* _SUPPLIED MATERIAL_:
——

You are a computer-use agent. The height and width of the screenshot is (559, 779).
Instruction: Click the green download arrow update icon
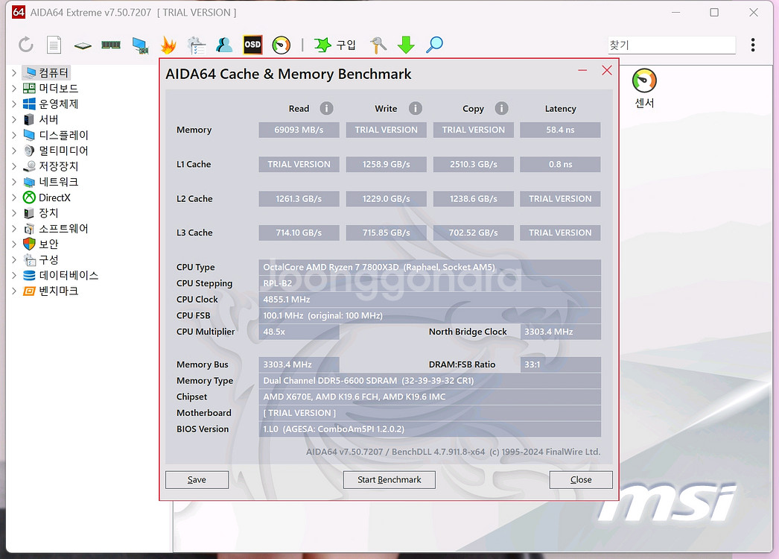tap(405, 45)
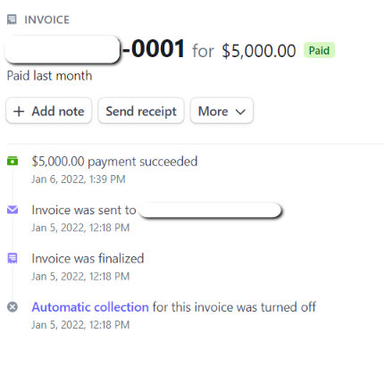This screenshot has height=367, width=385.
Task: Open the $5,000.00 payment succeeded event
Action: point(114,162)
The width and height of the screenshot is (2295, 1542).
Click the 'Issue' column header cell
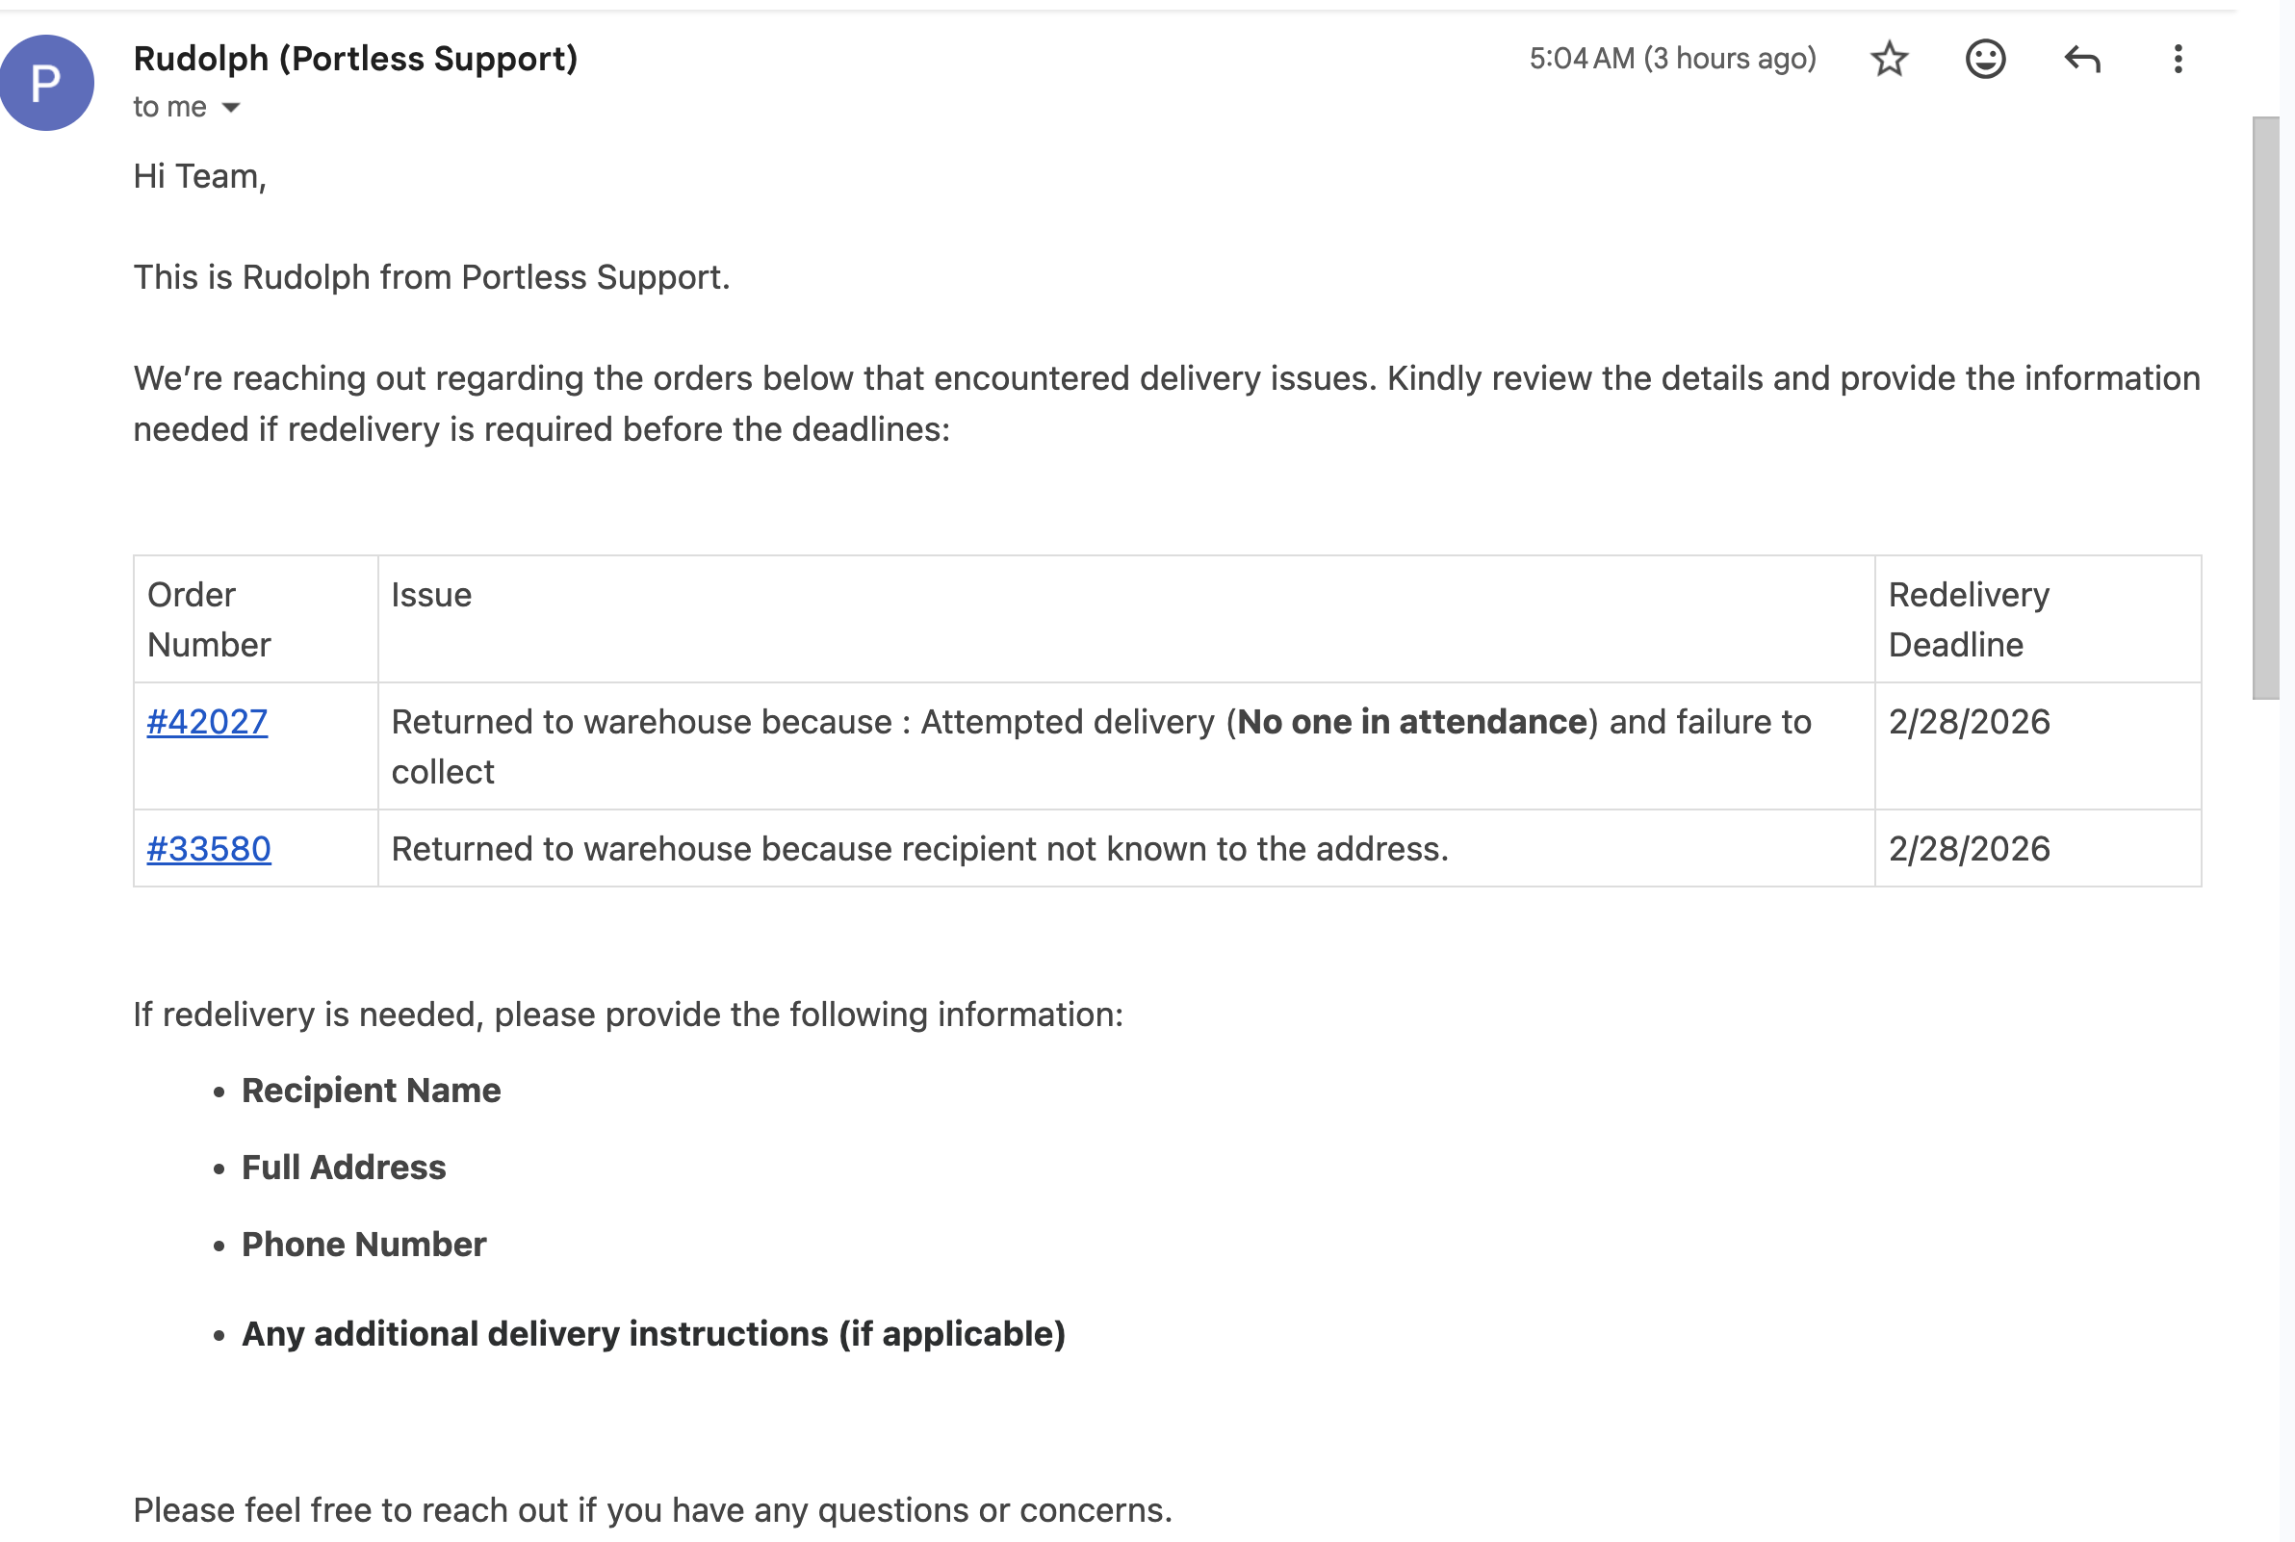(x=1126, y=620)
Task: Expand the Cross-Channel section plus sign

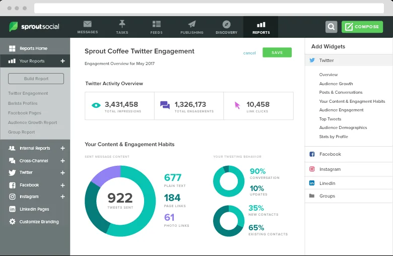Action: 62,161
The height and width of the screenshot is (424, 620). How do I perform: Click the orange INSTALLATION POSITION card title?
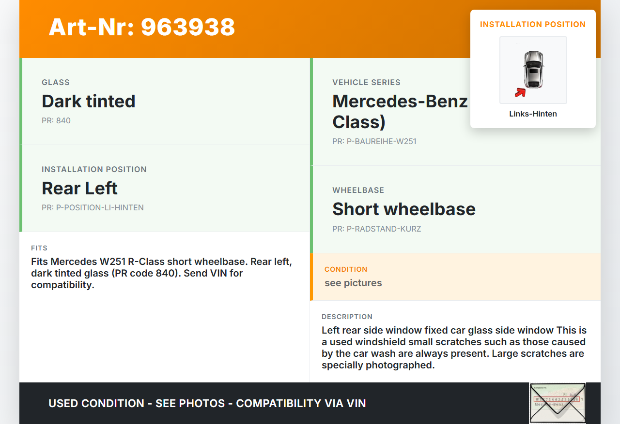[x=533, y=24]
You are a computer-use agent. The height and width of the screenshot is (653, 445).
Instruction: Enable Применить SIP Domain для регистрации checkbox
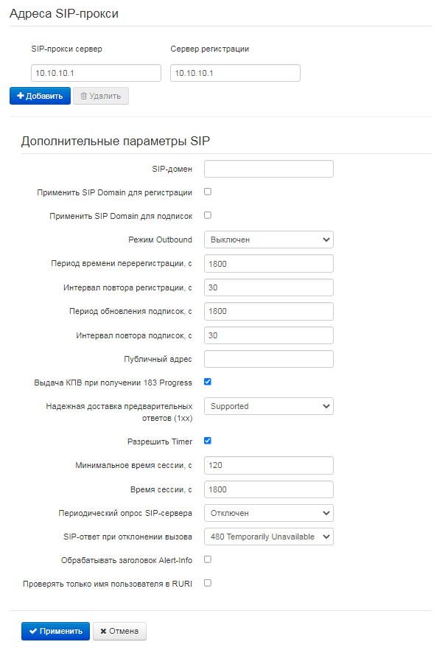(208, 192)
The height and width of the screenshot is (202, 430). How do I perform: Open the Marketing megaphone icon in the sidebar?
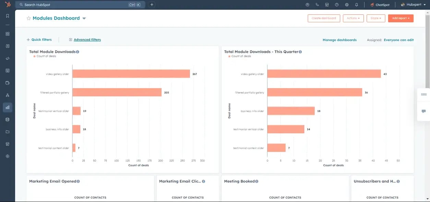(x=8, y=58)
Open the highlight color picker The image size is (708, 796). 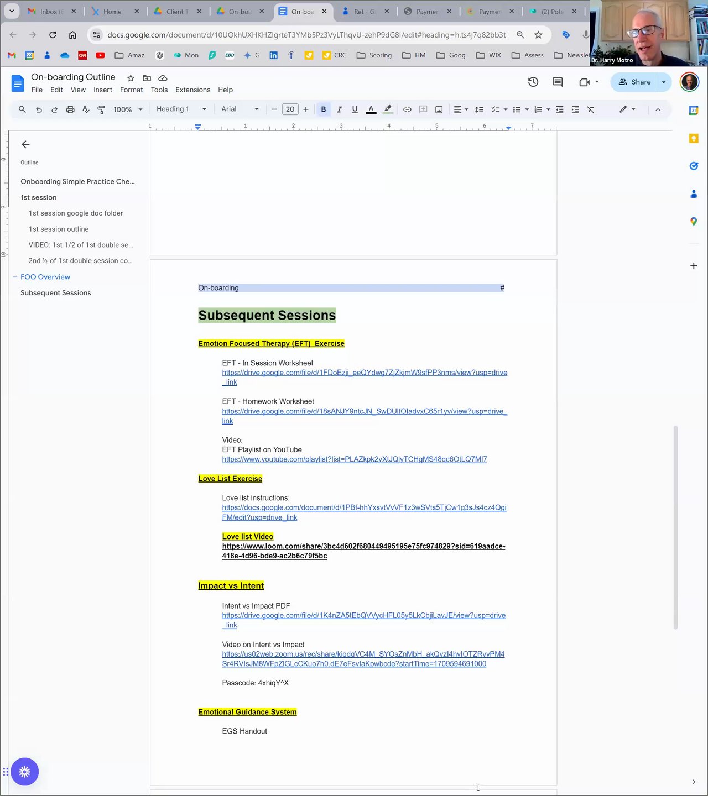pos(388,109)
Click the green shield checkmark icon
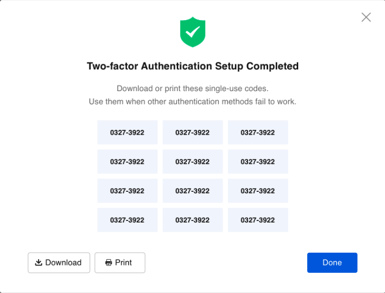The height and width of the screenshot is (293, 385). click(193, 32)
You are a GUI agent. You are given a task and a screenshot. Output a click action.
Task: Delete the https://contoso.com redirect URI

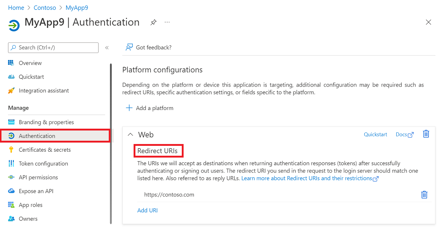coord(424,194)
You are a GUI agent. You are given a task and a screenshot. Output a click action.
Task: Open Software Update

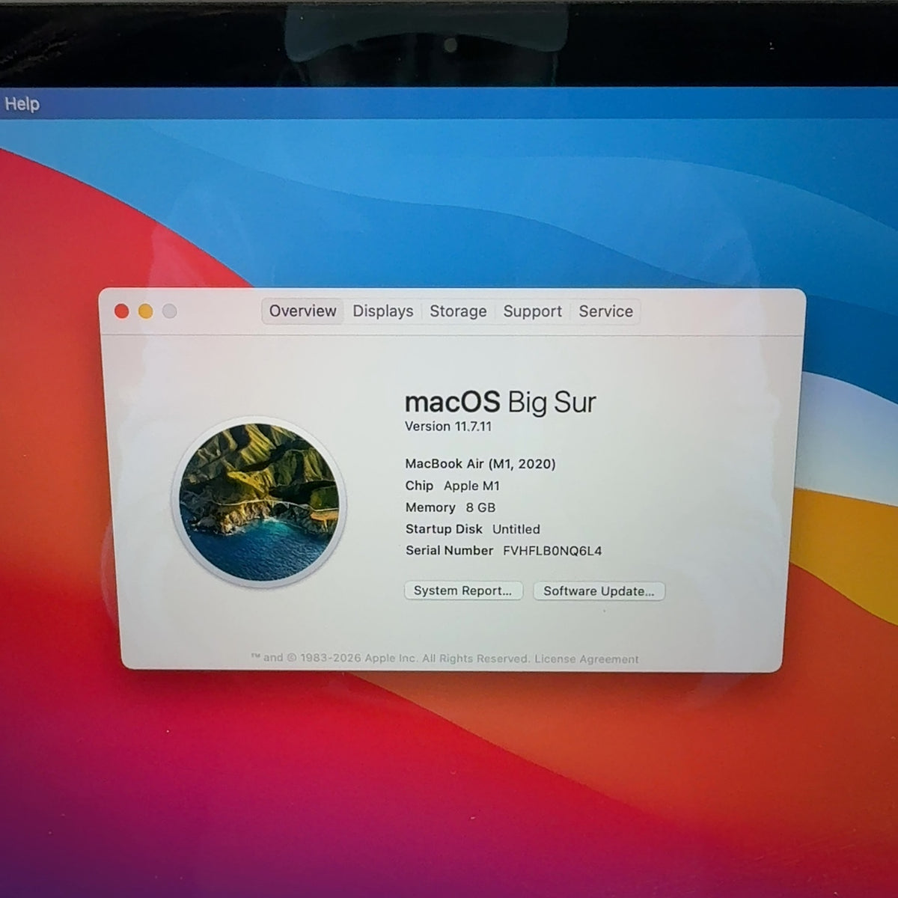point(599,591)
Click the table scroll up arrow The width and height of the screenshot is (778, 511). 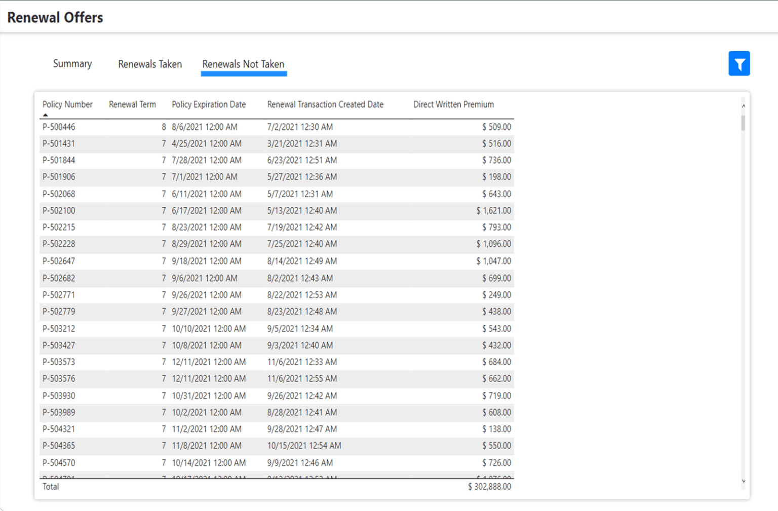pos(743,106)
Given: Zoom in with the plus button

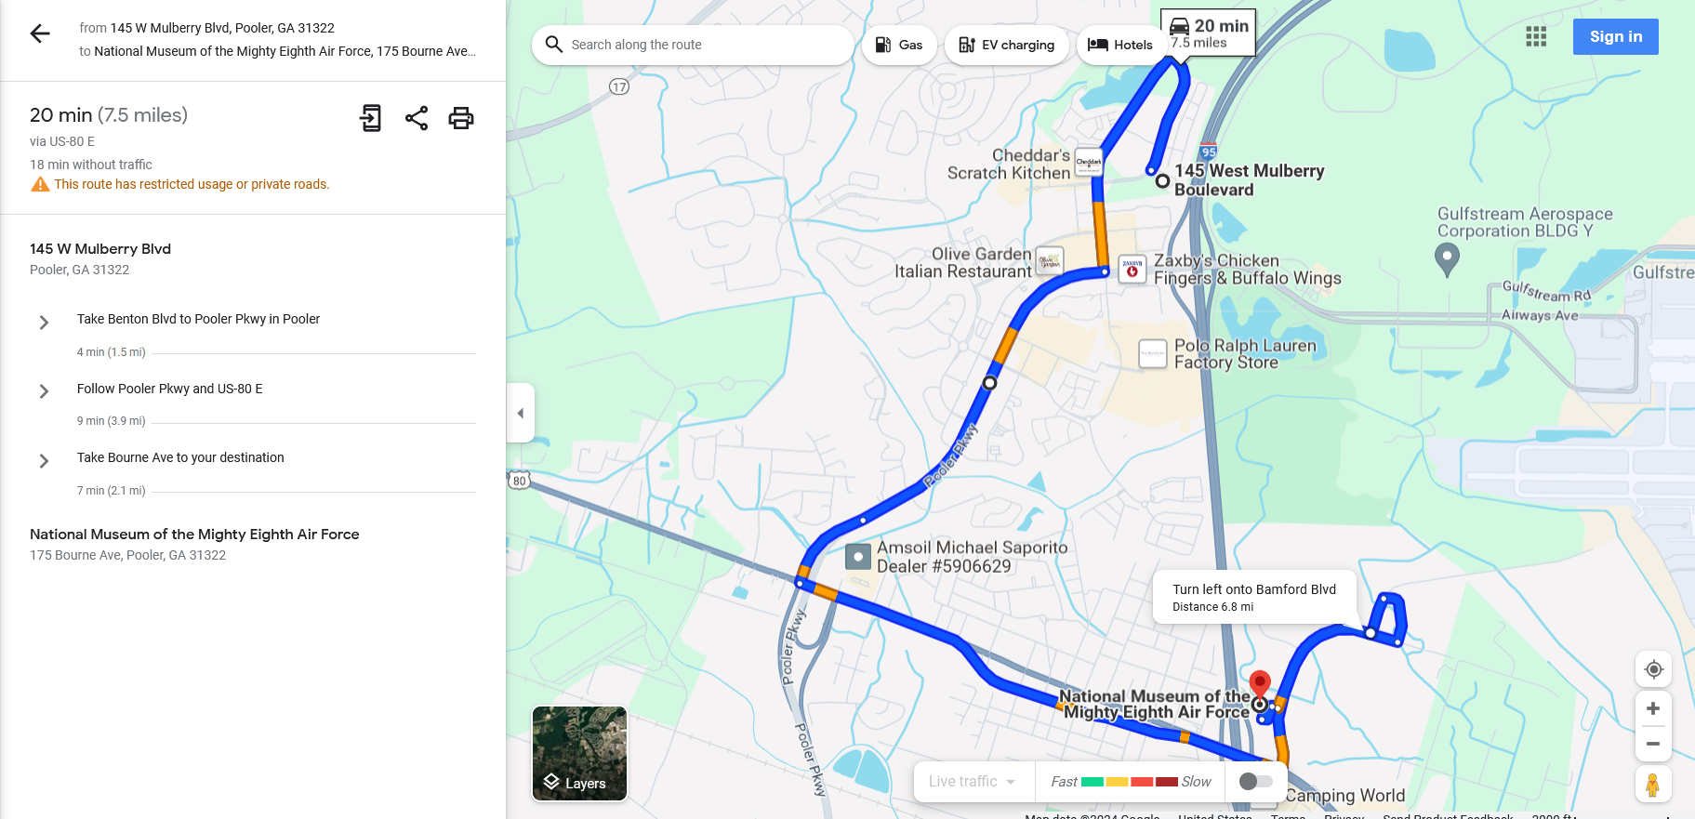Looking at the screenshot, I should [1653, 708].
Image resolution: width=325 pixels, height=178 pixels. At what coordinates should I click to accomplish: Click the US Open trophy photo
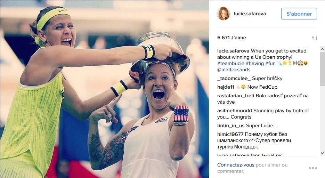[x=105, y=89]
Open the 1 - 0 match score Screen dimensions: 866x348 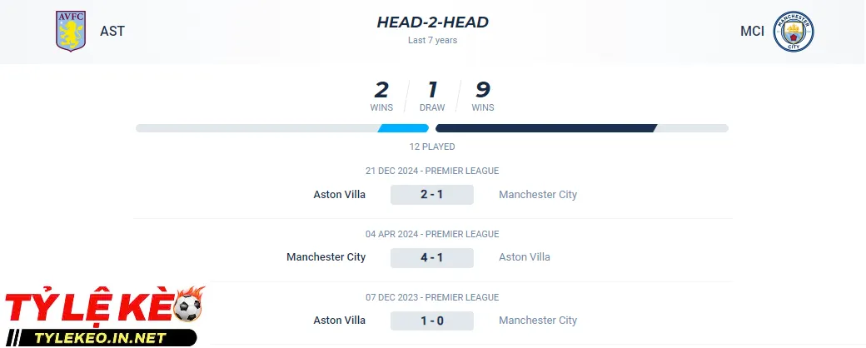(432, 321)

——

* _EXERCISE_: Scan the material above for the string "agent" and return the lines that hold it.

* _WRITTEN RESPONSE_:
You are a computer-use agent. The height and width of the screenshot is (559, 779).
You are a computer-use agent. The height and width of the screenshot is (653, 445).
You are a GUI agent. You are given a task and a screenshot. Output a click action.
You are a GUI agent. You are given a task and a screenshot. Output a click action.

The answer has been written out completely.